Votre tâche
Recopiez mot pour mot le passage du texte sur la menace d'assimilation qui commence par « Wô. C'est qu'il » et se poursuit jusqu'à « Oooohhhh, maman. ».

Texte présenté
La menace plane... et plane... 
  
          Non mes frères, confrères et compatriotes, ne nous laissons pas attendrir. Ne cédons pas aux attaques sournoises de ces néo-libéraux de la boulette-et-du-beigne-au-sucre-en-poudre. Cela fera. On a été assez gentils jusqu'à maintenant; on a toléré de nombreuses violations à notre identité (distincte) de francophones en Amérique du Nord – ceux-là mêmes qui se battent pour leur « survivance » ... priez pour nous – mais voilà, ça s'arrête drette icitte. 
  
          Wô. C'est qu'il faut prendre au sérieux cette menace qui plane, spécialement au-dessus de la tête des Montréalais, menace d'assimilation, d'anglicisation complète, de disparition du fait français en Amérique. 
  
          Oooohhhh, maman.

Enregistrements fournis
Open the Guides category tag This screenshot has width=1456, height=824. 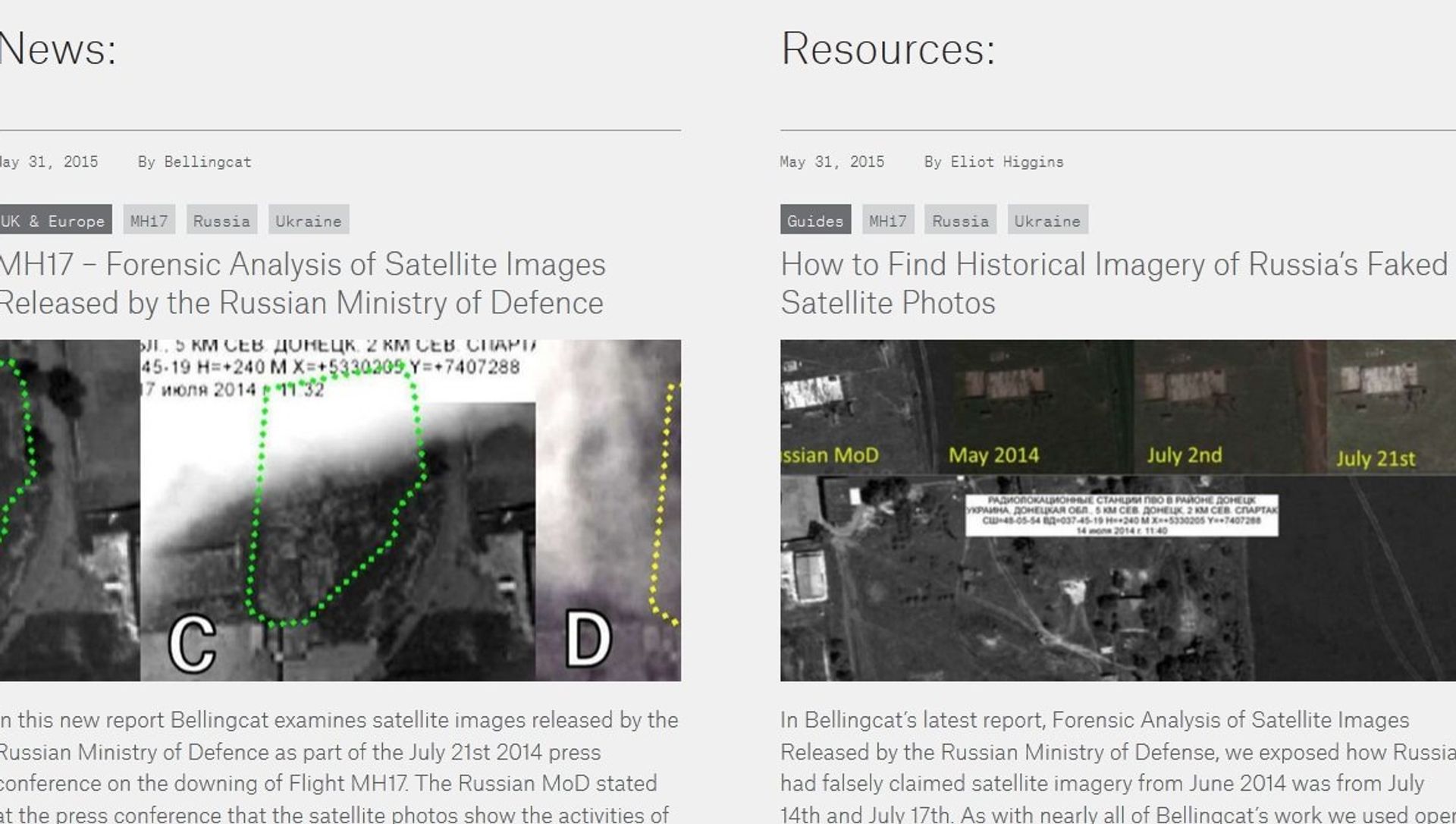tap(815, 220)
...
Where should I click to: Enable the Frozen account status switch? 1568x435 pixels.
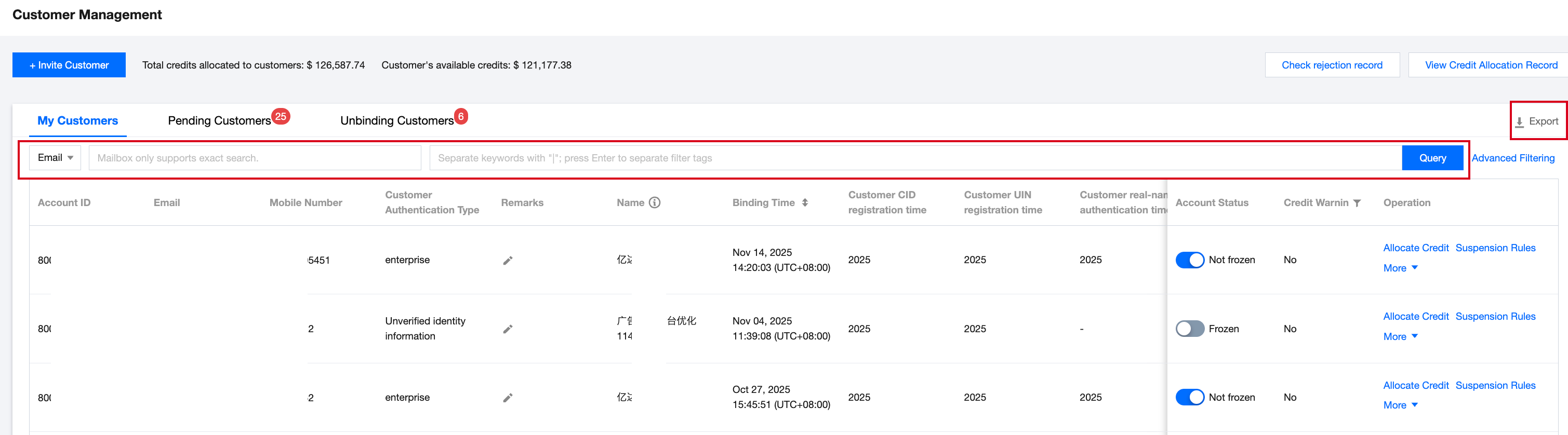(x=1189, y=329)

Réponse
Wô. C'est qu'il faut prendre au sérieux cette menace qui plane, spécialement au-dessus de la tête des Montréalais, menace d'assimilation, d'anglicisation complète, de disparition du fait français en Amérique. 
  
          Oooohhhh, maman.